The Constitutional Court shows, in the reasoning of its decision to reject the Opposition’s challenge concerning parliamentary committees of inquiry, that any person can be subpoenaed or invited to committee hearings if he/she represents a public institution, but the person’s refusal to show up cannot be censured by Parliament but only by the “holder of the disciplinary action,” namely the institution or person on which the said person depends from a hierarchical standpoint. CCR also emphasises that parliamentary inquiries cannot be interrupted by the start of a criminal investigation, since the two can take place simultaneously.
The reasoning pertains to the Court’s June 21 decision to reject PNL-USR’s challenge concerning the modifications brought to Parliament’s Joint Regulations, modifications that instituted the compulsoriness for any person to show up before parliamentary committees of inquiry, at the risk of facing a criminal complaint in case of refusal to do so. According to the same modifications, parliamentary inquiries can take place in parallel with judicial probes.
The Court points out that the Regulations differentiate between three categories of persons that can be invited. Those who have to show up before the inquiry committees due to the fact that the activity of the institutions/authorities they are part of is overseen by Parliament. On the other hand, those who represent, in virtue of their leadership position, authorities/public institutions that are not under parliamentary oversight, but who, in view of the principle of loyal collaboration between state institutions/authorities, have the obligation to take part in the committees’ proceedings in all cases and regardless of the object of the parliamentary inquiry. The third category is that of persons who may have nothing to do with state institutions, in which case it is up to them to choose whether to participate or not.
Thus, the Court’s decision shows that, for example, prosecutors cannot be invited to hearings, however the heads of prosecutor’s offices can be, even though the Public Ministry is not under parliamentary oversight.
Nevertheless, CCR judges explain that Parliament cannot censure them in case of refusal to take part in the proceedings.
“It’s natural for the person subpoenaed to show up and answer the committee’s questions; noting and establishing disciplinary infringements is the exclusive prerogative of the holder of the disciplinary action in case the person subpoenaed does not fulfil these obligations, the committee of inquiry having no such competence,” the reasoning reads.

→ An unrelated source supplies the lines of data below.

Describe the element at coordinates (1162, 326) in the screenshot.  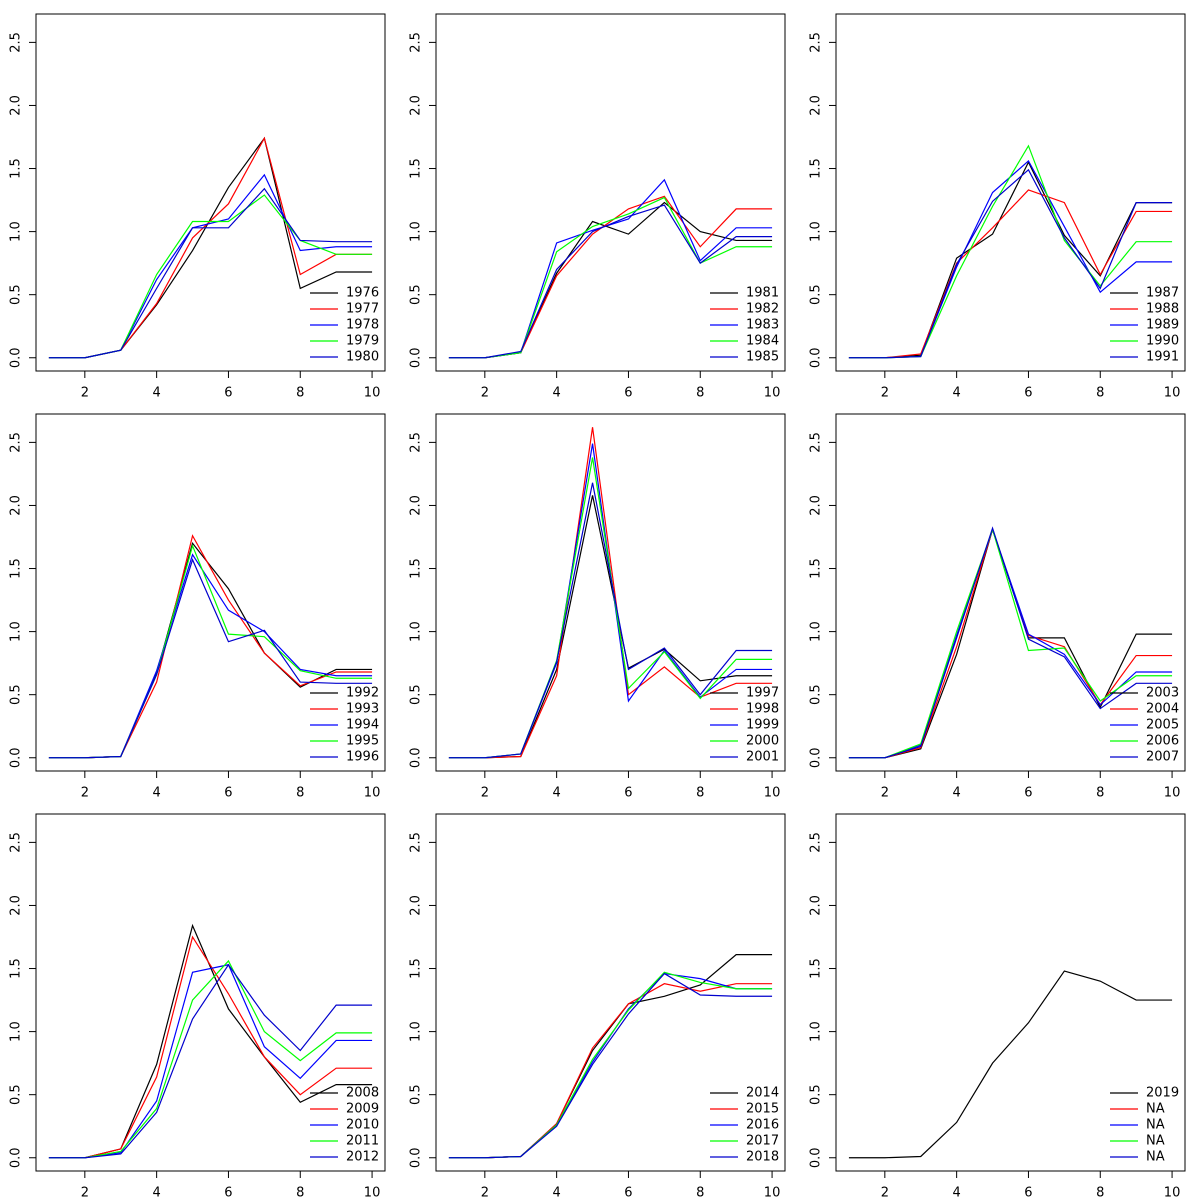
I see `legend-label: 1989` at that location.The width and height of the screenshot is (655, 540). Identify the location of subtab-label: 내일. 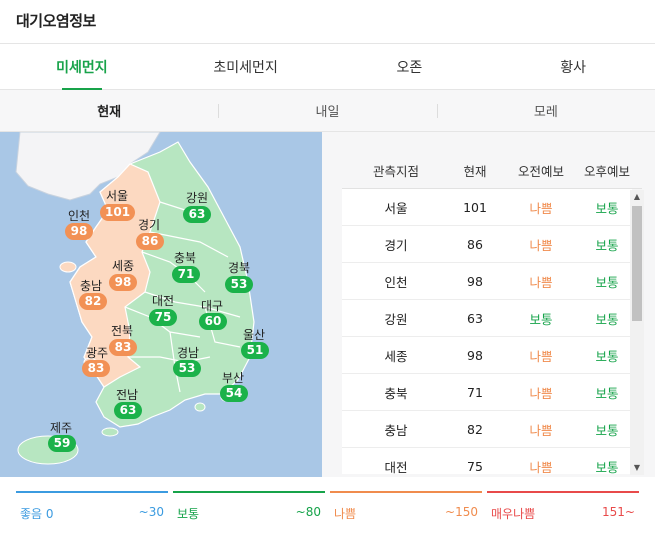
(328, 112).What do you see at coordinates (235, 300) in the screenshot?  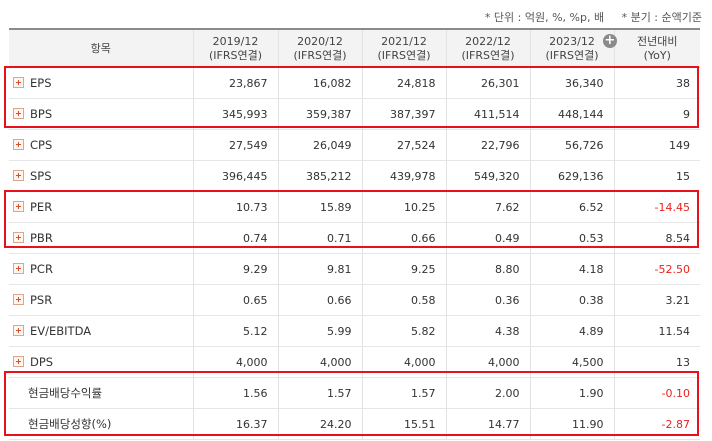 I see `value-cell: 0.65` at bounding box center [235, 300]. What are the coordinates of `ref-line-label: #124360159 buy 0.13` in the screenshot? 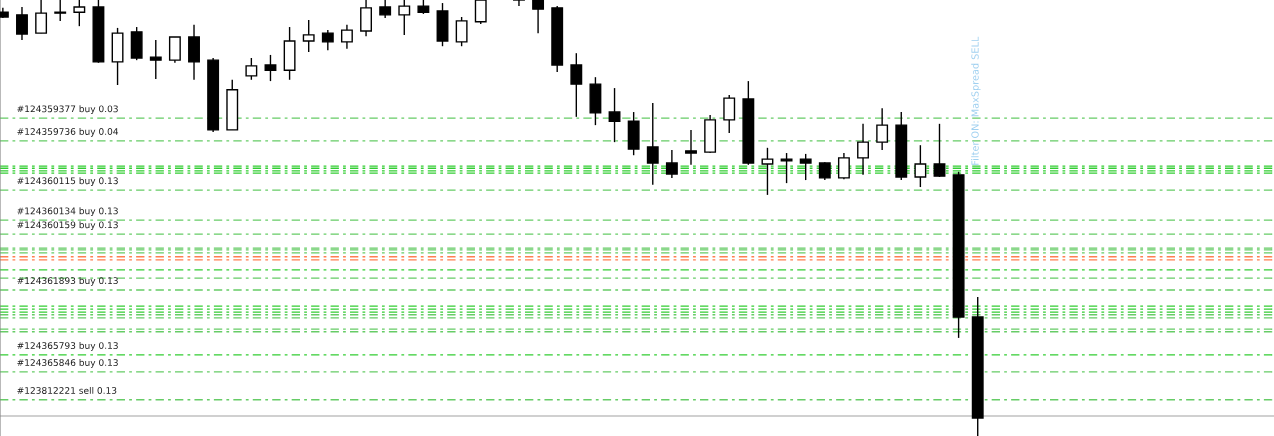 It's located at (68, 226).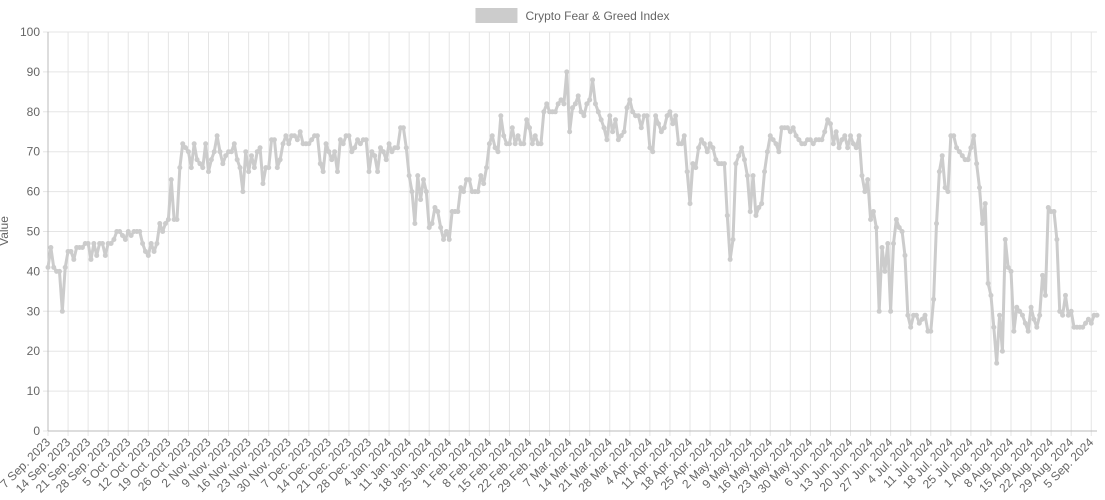 The width and height of the screenshot is (1105, 500). I want to click on y-tick-label: 40, so click(34, 271).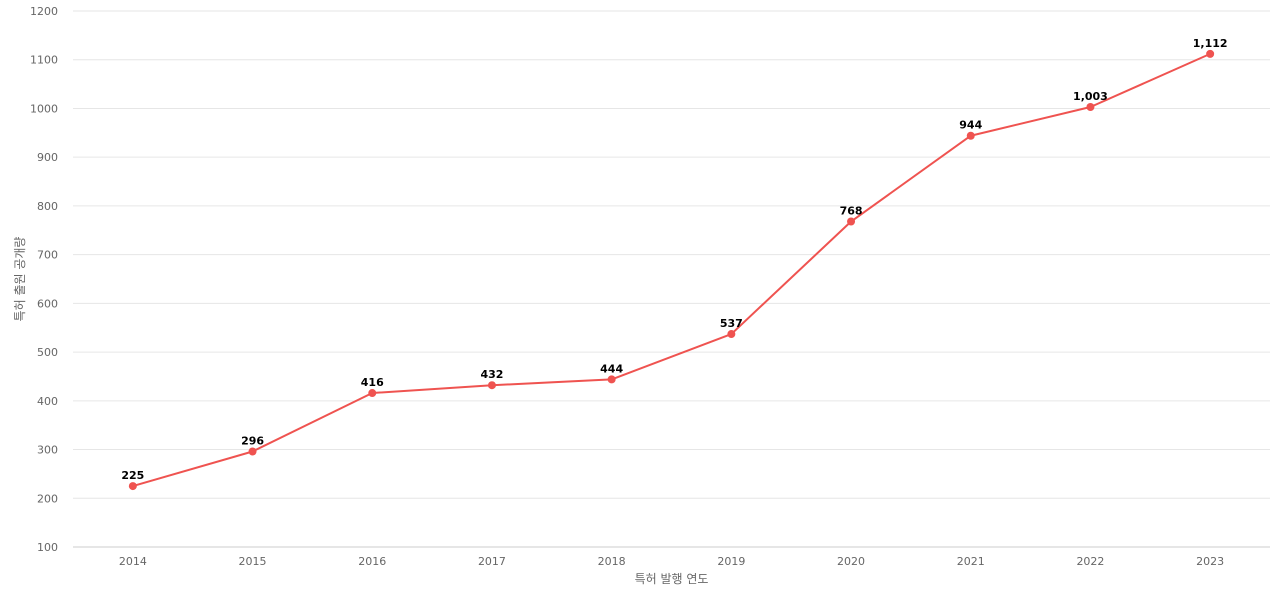 The height and width of the screenshot is (600, 1280). What do you see at coordinates (48, 206) in the screenshot?
I see `y-tick-label: 800` at bounding box center [48, 206].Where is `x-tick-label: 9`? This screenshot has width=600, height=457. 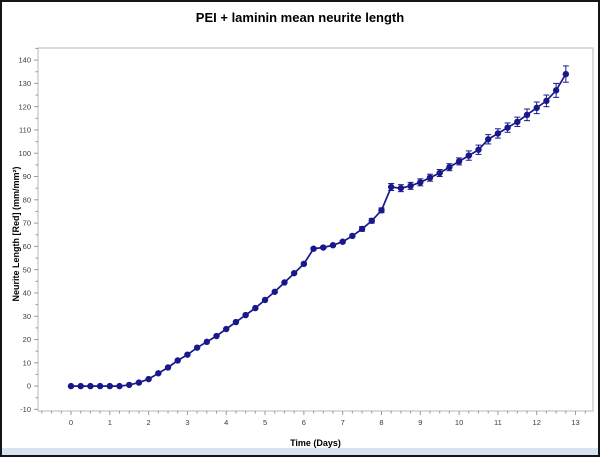
x-tick-label: 9 is located at coordinates (420, 422).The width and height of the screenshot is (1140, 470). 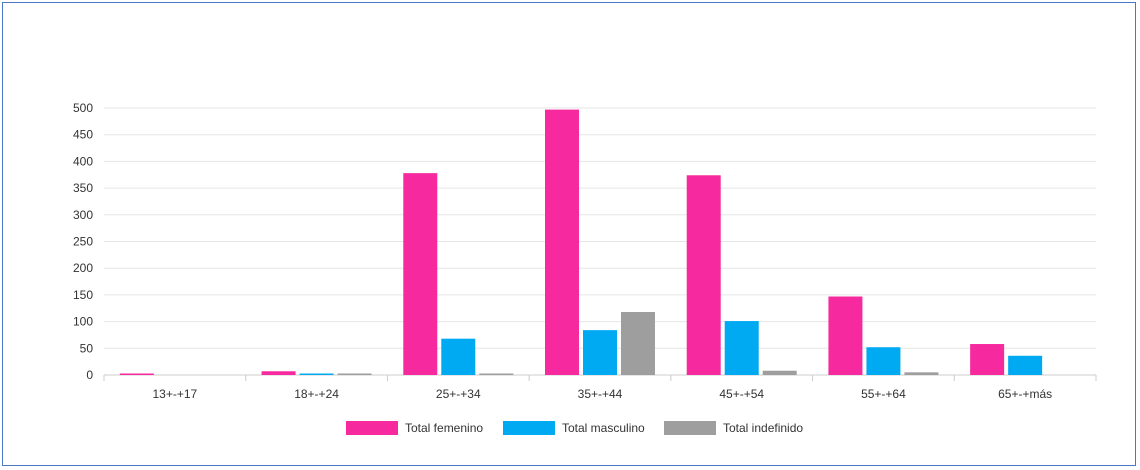 I want to click on y-tick-label: 100, so click(x=83, y=322).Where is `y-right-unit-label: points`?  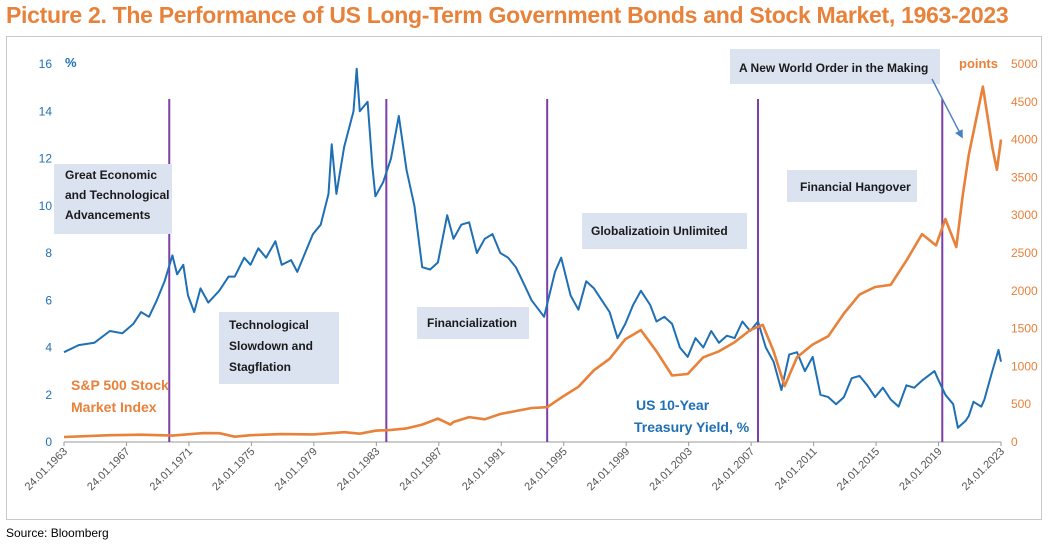
y-right-unit-label: points is located at coordinates (978, 64).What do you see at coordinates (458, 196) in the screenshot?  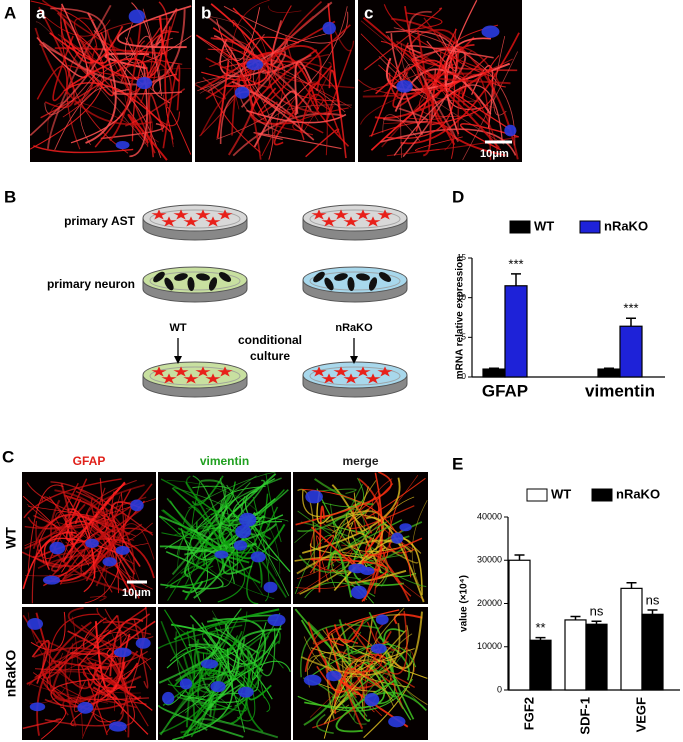 I see `panel-label: D` at bounding box center [458, 196].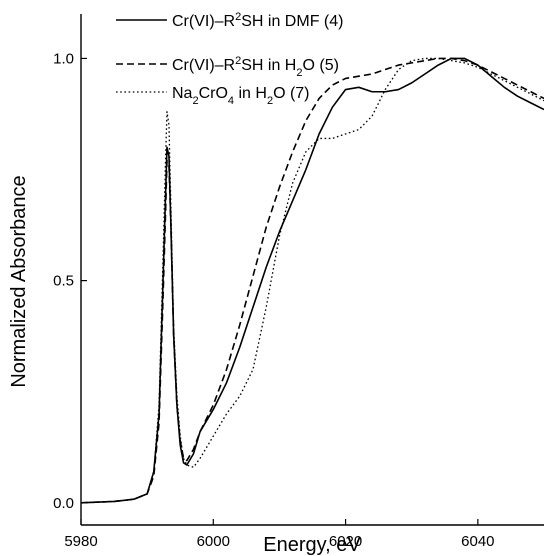  I want to click on y-tick-label: 0.0, so click(64, 504).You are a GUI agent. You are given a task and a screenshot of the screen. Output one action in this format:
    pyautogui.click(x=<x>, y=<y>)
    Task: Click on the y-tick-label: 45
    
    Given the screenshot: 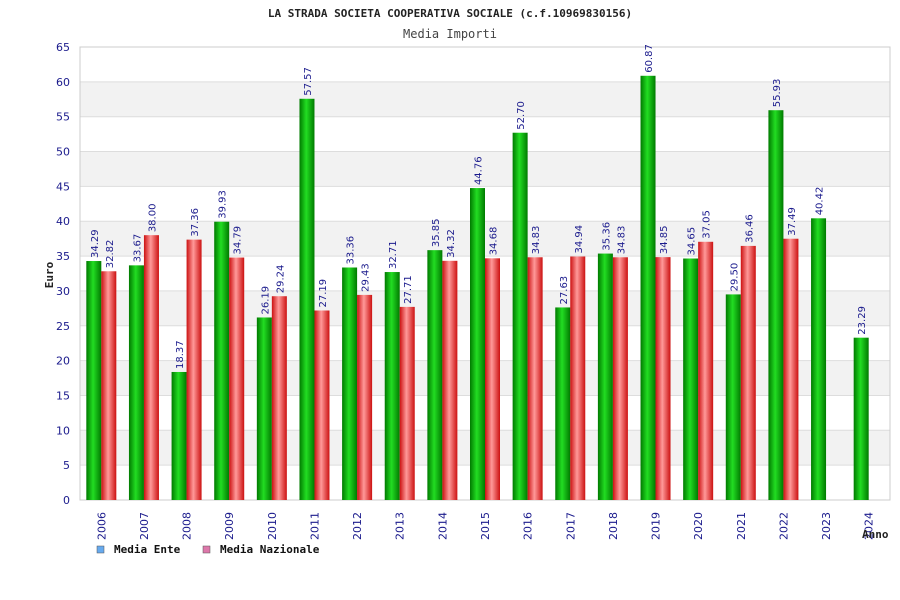 What is the action you would take?
    pyautogui.click(x=63, y=186)
    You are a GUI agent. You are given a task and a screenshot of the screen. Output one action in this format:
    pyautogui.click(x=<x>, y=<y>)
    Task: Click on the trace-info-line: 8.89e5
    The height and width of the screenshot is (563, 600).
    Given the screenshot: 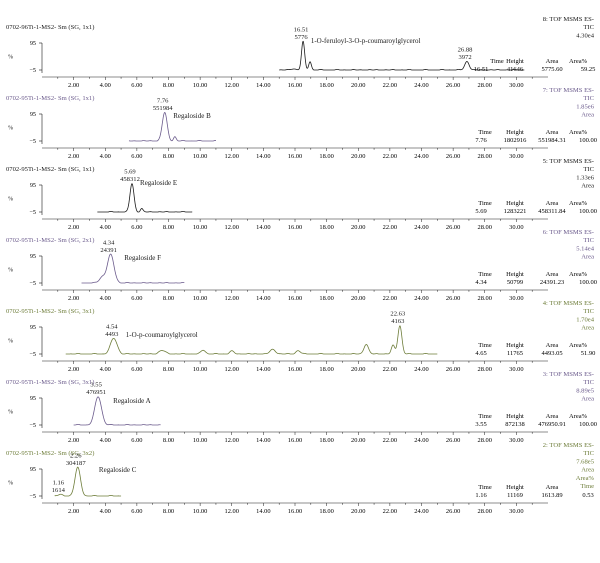 What is the action you would take?
    pyautogui.click(x=585, y=390)
    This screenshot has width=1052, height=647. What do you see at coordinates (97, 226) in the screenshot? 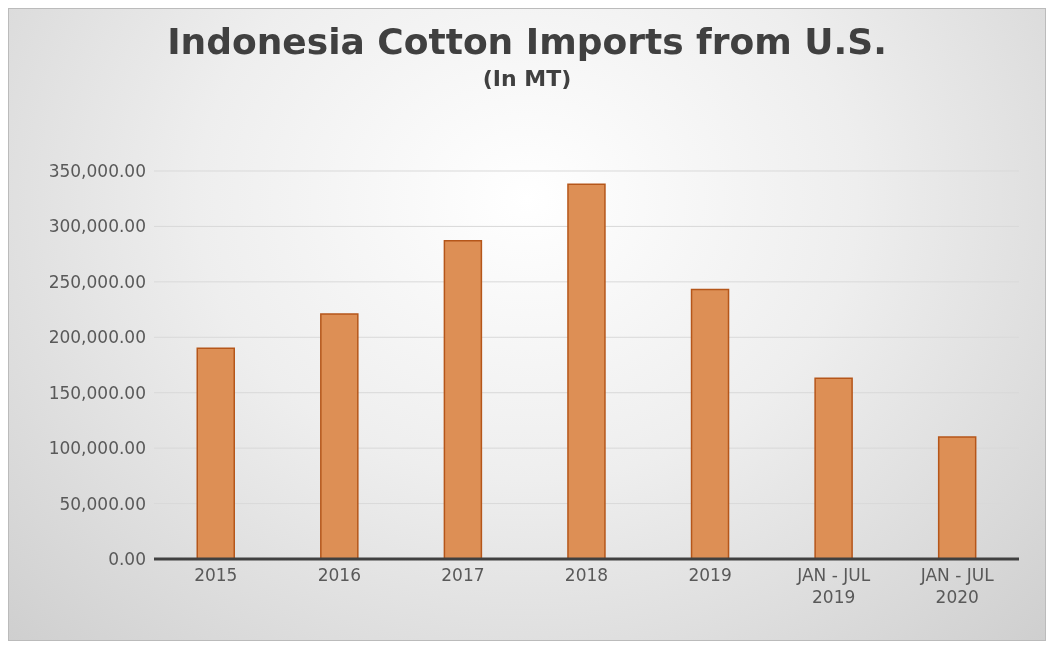
I see `y-tick-label: 300,000.00` at bounding box center [97, 226].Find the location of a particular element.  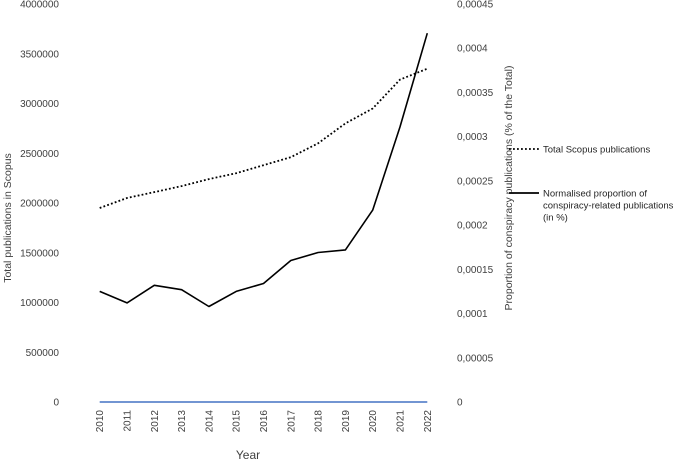

x-tick-label: 2014 is located at coordinates (210, 422).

The Court also accepts the measures included in Parliament’s Regulations, according to which refusal to offer information may result in the lodging of a criminal complaint, explaining that, in its interpretation, this sanction is not the result of failure to participate but of information concerning the possibility of an offence.
“The refusal, on the part of the persons invited before the committee of inquiry, to offer the information requested or to put at the committee’s disposal documents or pieces of evidence that are useful for the committee’s activity does not represent an offence, criminal prosecution bodies not being notified for this refusal; instead, following the corroboration of existing data, the committee can notify criminal prosecution bodies about the committal of an offence,” the judges explain.
The CCR also states that parliamentary inquiries can take place in parallel with judicial investigations, thus deeming that the amendments brought to the Regulations are constitutional.
“It’s obvious that the activity of a committee of inquiry has nothing to do with a judicial investigation. Finding the optimal solutions for the proper functioning of state institutions, discovering/analysing/assessing/determining the causes of important events in the life of the state, presenting them to the public, the transparency of information obtained, debating them, remedying functional/systemic deficiencies noted, these are just as many elements that characterise and, at the same time, differentiate a parliamentary inquiry from a criminal investigation. Hence, there is no reason for the parliamentary inquiry to cease when a judicial investigation starts,” the decision reads.
The Court emphasises that parliamentary oversight exercised via the committees, be they standing committees or special ad-hoc committees of inquiry, “cannot be considered just a decorative function that Parliament exercises.”